“One year has passed since Russia’s invasion of Ukraine. During that year, dry bulk exports from Ukraine have dropped 77.8% compared to the same period a year earlier, causing a decline in global dry bulk volumes. Seaborne exports have been restricted to agricultural goods and even those have been limited,” says Filipe Gouveia, Shipping Analyst at BIMCO.
Ukraine’s sea ports were under a blockade from the start of the war until the end of July 2022 when the Black Sea Grain deal was signed. Since then, agricultural exports were allowed to resume from three ports in the Odesa region which accounted for 72.8% of Ukraine’s bulk exports in 2021. The deal is valid until mid-March 2023 and could soon be renegotiated.
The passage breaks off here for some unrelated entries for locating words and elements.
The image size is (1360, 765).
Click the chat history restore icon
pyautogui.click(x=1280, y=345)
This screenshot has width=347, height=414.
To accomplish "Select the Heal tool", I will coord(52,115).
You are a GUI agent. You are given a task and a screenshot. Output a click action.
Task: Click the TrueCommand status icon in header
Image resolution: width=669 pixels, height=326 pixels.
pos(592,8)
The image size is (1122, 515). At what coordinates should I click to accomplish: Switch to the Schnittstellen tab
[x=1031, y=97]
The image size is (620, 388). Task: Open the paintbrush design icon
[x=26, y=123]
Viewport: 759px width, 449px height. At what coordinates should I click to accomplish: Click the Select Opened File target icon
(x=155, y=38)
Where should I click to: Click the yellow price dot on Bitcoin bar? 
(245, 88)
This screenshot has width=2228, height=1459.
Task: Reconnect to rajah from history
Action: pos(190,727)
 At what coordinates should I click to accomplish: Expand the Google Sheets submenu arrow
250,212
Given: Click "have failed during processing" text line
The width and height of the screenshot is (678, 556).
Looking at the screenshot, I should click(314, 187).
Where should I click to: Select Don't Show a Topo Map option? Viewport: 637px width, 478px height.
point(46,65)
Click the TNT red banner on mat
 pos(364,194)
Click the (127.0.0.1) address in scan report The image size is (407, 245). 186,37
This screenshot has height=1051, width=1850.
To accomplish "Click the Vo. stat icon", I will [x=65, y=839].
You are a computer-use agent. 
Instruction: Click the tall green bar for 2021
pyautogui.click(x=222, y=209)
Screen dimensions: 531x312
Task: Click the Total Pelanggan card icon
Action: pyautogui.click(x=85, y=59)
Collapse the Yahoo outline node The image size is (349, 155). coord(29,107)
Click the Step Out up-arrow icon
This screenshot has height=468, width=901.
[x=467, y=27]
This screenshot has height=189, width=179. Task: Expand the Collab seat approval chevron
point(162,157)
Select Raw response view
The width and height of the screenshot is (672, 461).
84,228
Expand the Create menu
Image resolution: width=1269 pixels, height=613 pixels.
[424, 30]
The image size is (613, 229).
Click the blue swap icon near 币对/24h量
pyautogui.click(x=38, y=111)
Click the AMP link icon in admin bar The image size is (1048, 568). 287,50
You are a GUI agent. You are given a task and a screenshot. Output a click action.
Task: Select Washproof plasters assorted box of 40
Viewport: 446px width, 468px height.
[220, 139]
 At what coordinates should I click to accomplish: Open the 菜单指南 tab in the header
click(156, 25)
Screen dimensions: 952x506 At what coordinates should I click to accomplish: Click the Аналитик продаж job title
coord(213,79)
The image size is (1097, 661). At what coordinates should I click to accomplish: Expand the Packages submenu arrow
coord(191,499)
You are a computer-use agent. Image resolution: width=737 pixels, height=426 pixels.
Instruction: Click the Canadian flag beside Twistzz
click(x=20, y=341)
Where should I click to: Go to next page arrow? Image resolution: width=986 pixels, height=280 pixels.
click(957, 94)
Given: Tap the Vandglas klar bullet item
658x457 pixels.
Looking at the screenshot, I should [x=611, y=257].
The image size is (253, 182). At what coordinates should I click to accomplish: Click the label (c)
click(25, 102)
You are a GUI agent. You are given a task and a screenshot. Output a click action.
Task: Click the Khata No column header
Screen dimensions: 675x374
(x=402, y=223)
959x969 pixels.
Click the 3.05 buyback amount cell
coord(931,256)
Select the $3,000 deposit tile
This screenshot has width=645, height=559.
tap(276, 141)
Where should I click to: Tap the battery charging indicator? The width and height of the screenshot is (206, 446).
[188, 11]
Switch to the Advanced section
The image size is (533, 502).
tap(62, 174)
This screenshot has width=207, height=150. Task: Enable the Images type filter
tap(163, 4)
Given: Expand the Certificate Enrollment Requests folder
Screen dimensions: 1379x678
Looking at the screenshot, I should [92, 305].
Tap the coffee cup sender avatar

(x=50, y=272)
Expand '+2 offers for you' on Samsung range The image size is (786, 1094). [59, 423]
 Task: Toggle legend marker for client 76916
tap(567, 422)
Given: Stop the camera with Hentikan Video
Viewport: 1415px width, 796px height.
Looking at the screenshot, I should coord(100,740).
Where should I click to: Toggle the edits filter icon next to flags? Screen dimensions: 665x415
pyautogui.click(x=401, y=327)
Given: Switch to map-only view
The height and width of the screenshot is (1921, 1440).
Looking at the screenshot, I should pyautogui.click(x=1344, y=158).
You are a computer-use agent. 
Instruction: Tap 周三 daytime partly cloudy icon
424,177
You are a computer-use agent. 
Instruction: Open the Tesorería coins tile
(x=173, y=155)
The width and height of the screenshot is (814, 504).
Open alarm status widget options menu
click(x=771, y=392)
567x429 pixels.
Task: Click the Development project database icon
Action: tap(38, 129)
“Almost twenty million tonnes of bulk agricultural goods have so far left Ukraine under the deal which has helped cool cereal prices and improve food security in low-income countries. However, grain shipments were still down 43.3% y/y between August 2022 and February 2023,” says Gouveia.
Delays in inspections of ships to and from Ukraine have been a point of contention between Russia and Ukraine. To reduce inspection delays, Ukraine is considering increasing the minimum size for ships carrying grains from 15,000 to 25,000 DWT. Ukraine has also expressed interest in expanding the deal to include the port of Mykolaiv as well as other commodities such as steel. While such a deal would boost bulk shipments, no agreement has yet been made.
Prior to the war, more than one tenth of the world’s wheat and maize shipments came from Ukraine. To compensate, other producers stepped up to fill Ukraine’s gap, often by tapping into their inventories. In the current marketing year, the United States Department of Agriculture (USDA) estimates that global maize exports will fall 9.8%, while wheat exports will rise 2.7%. The limited number of maize exporting countries makes it especially challenging to replace Ukraine’s supplies.
“Ukraine remains key to assuring the global supply of maize and wheat. Without a rebound in Ukraine’s exports, the USDA estimates it could take over four years for global maize exports to return to pre-war levels, while global wheat supplies could grow slower than the historical average,” says Gouveia.